Envie d’un café, moi qui n’en bois jamais, juste pour
discuter autour de la machine à café.
Repenser à ses anciens collègues, ne se souvenir que du
meilleur, de ces fou-rires, de ces moments de partage, de ces mains tendues qui
m’ont aidées à tenir.
Se dire que c’est une folie d’avoir quitté la World Company.
Que même si ce n’était pas drôle tous les jours, j’avais la sécurité de
l’emploi, un salaire fixe.
Qu’est ce que je croyais ? Qu’on m’attendait à
l’extérieur, qu’on allait me dérouler le tapis rouge ? Comme si j’étais la
seule à avoir envie de vivre de ma plume…

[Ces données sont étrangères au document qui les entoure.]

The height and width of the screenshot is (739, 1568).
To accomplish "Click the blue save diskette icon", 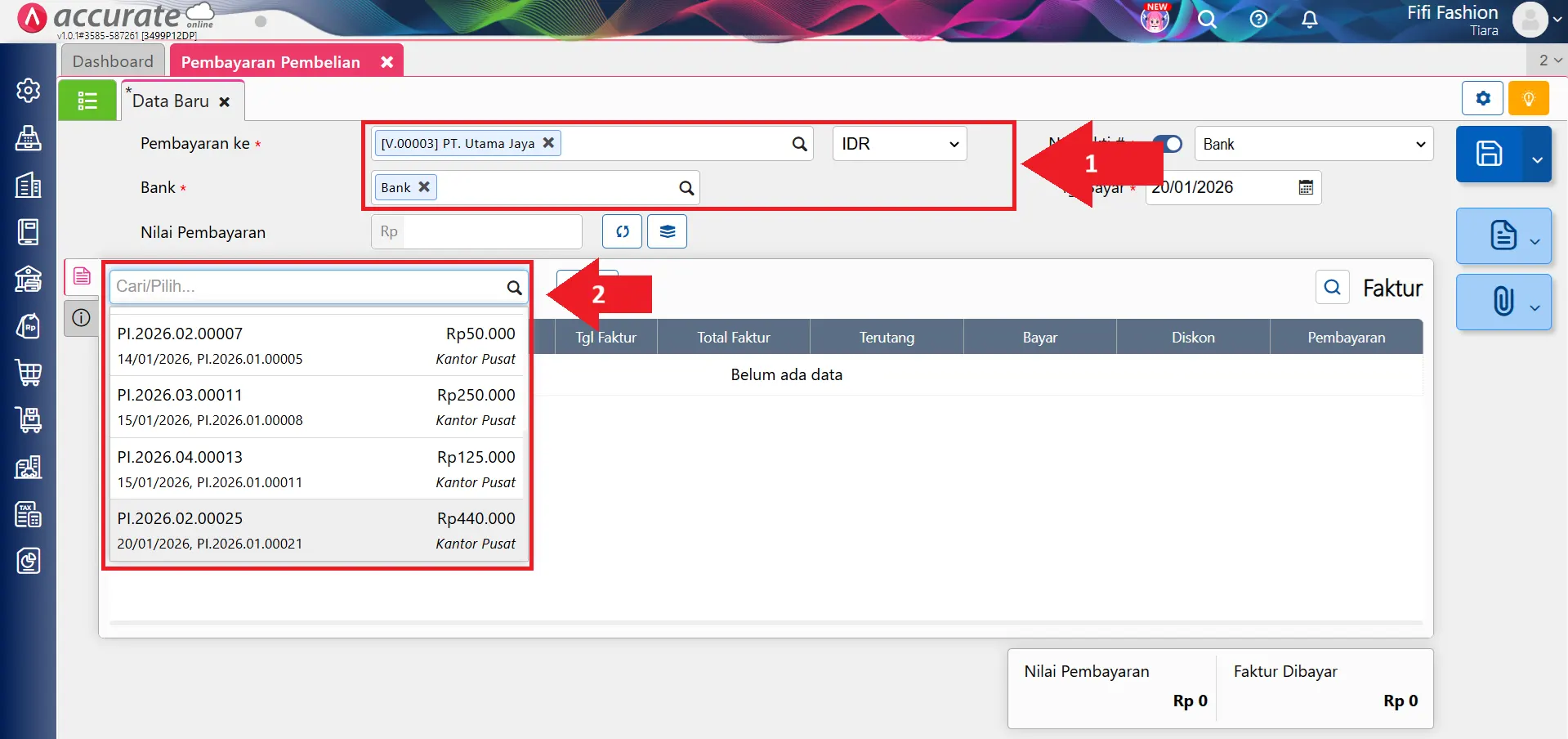I will (1488, 154).
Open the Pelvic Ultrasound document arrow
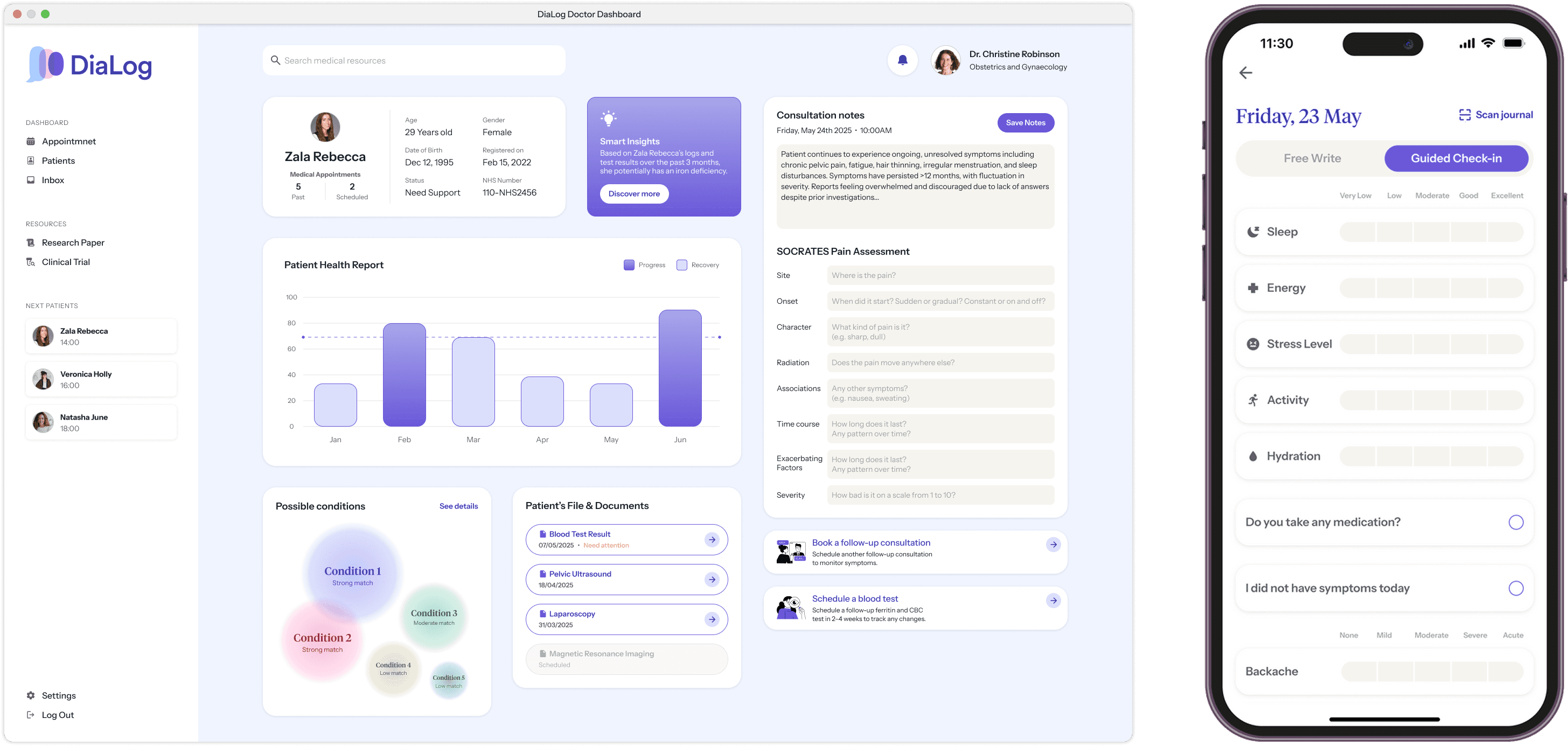 point(712,580)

Faire une brioche pour se changer les idées.
Les mains dans la farine, se concentrer sur l’ici et le
maintenant.
Laisser la pâte (et mon esprit) reposer.
Confondre la fonction étuve de mon four avec la fonction
grill.
Retrouver un morceau de charbon en ouvrant la porte du four.
Vraiment un jour sans.
Les jours avec
Se réveiller avant l’heure, la tête foisonnant d’idées.
Se précipiter sur son ordinateur pour les fixer avant
qu’elles ne s’évaporent, pendant que la maisonnée dort encore.
Entendre, depuis le bureau, les respirations profondes des
enfants. Se dire que c’est un petit miracle.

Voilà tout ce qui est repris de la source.